Nuclear Weapons Equal Regime Insurance

Iran’s nuclear program preceded the Islamist regime, but its recent lack of compliance with international treaty obligations has raised suspicions.  

In August 2002, an Iranian dissident group asserted Iran was constructing two nuclear sites.  The subsequent dispute over the protocol for notification and the permissibility of inspections culminated in successive reports by the International Atomic Energy Agency in 2003 and 2004 describing Iran’s “pattern of concealment.”  Meanwhile, Iran has asserted its uranium enrichment program is for peaceful civilian purposes while the United States alleges Iran is pursuing weapons-grade material.

Since then, the United States and the West have engaged in, to date, inconclusive negotiations with Iran over the future of the enrichment program.  Furthermore, the United Nations has passed resolutions condemning Iran’s program and Western countries have instituted harsh economic sanctions.  Nonetheless, Iran has persisted, announcing it had begun enriching uranium in April 2007, and then in February 2010, declaring itself a “nuclear state.”
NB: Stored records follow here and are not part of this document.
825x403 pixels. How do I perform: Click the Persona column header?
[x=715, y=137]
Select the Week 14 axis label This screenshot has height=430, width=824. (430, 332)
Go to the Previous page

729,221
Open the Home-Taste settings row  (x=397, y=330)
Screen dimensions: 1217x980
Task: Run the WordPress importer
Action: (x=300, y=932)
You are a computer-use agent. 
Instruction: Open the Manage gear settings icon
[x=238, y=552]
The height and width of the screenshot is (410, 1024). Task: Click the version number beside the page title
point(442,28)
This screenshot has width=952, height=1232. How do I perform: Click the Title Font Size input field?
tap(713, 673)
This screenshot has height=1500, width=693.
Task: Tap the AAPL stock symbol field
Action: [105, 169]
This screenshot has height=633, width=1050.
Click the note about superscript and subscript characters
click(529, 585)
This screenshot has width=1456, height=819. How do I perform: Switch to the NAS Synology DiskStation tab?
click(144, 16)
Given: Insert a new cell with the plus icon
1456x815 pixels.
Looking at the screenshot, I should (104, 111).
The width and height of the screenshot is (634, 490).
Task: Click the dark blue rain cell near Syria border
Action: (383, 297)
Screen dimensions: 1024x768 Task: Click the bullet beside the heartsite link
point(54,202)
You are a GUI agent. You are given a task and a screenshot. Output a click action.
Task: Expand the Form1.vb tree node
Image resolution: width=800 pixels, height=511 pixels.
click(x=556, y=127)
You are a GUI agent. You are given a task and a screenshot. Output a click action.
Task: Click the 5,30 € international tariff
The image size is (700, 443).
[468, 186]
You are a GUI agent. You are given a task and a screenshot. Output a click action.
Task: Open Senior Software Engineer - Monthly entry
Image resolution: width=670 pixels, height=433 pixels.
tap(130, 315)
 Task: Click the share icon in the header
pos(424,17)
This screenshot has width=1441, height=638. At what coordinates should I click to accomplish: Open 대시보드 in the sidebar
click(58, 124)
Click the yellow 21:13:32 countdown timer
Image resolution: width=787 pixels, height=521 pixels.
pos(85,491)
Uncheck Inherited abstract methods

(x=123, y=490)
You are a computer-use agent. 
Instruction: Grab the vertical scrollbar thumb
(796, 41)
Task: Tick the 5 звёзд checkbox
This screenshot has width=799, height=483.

In light of the new American posture after September 11, numerous observers were convinced the United States (or Israel with American acquiescence) would launch a preemptive strike against Iranian nuclear facilities.

In 2009, expectations for such an attack diminished for a short period of time as incoming President Barack Obama indicated his interest in pursuing a diplomatic settlement.

In recent months, however, the matter has again reached crisis levels.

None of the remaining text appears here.